Background. Starting in 1999, the Outpatient Clinic of the Department of Nephrology in Skopje has conducted a prospective survey on the incidence of end-stage renal failure (ESRF) patients requiring renal replacement therapy (RRT) in the whole country, including late, as well as early referrals that have been followed up by nephrologists.
Methods: A total of 168 ESRF patients have been accepted for RRT in 1999 in the F.Y.R.M, 156 in Skopje and 12 in Struga. Data have been obtained from the medical records of all the patients in Skopje, and complete laboratory data have been obtained from 136 patients in Skopje that have been statistically analyzed.

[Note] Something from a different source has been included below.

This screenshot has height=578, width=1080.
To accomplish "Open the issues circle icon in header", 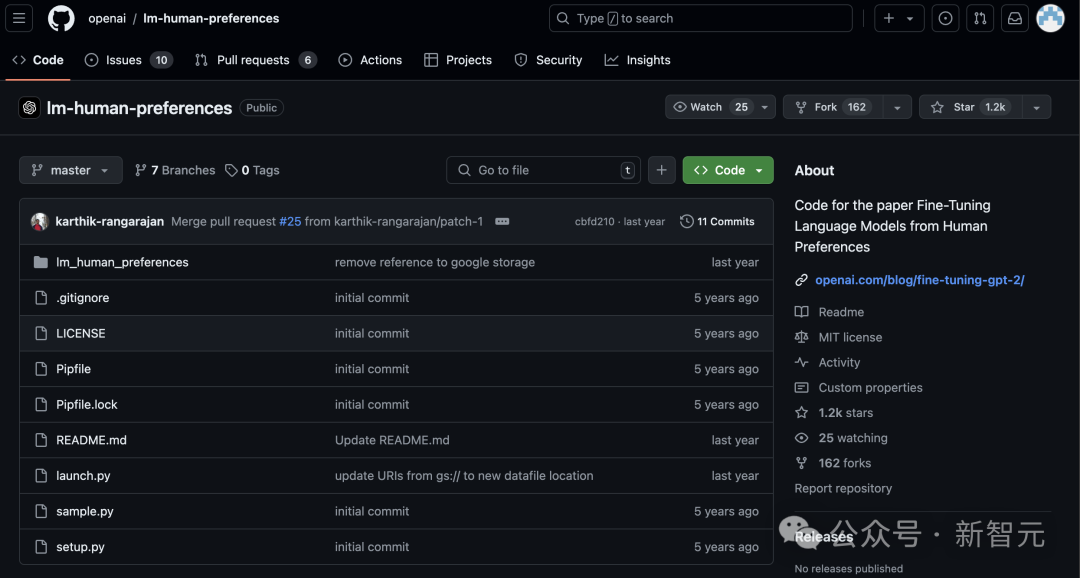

Results: Sixteen out of 168 patients died during their hospitalization during the first month after starting RRT, so 140 patients continued on maintenance hemodialysis in Skopje and 12 in Struga, a total of 152, or an incidence of 76 / milion population. The male / female ratio was 45.5 / 54.5%. The number of late referrals was incredibly high, 79.5% compared to early ones, 20.5%. The early referrals had a significantly higher endogenous creatinine clearance (Ccr) and calculated Ccr at start of RRT, 7.7±3.5 and 9,2±5.4 ml / min, respectively, compared to the late ones, 6.1±4.3 and 7.02±3.9 ml / min respectively, p< 0.05. The group of patients who died during hospitalization were significantly older than those who survived, 61.1±15.8 compared to 54.3± 14.2 years, and had lower albumin levels, 30.6±6.5 g / l compared to 34.7±6.4 g / l, p < 0.05. Of the 16 patients who died, 14 were from the late referrals, and only 2 from the early ones, p < 0.05. Patients with diabetic nephropathy started RRT with a significantly higher Ccr and calculated Ccr compared to other causes of ESRF, 8.4±3.3 and 11.7±6.5 ml / min respectively, compared to 5.7±4.2 and 6.3±2.6 ml / min respectively, p < 0.01 and p < 0.000000.
Conclusions: The number of late referrals of patients with ESRF, to nephrologists, for RRT in F.Y.R.M. is extremely high and the initiation of RRT is not optimal, affecting early morbidity and mortality of ESRF patients.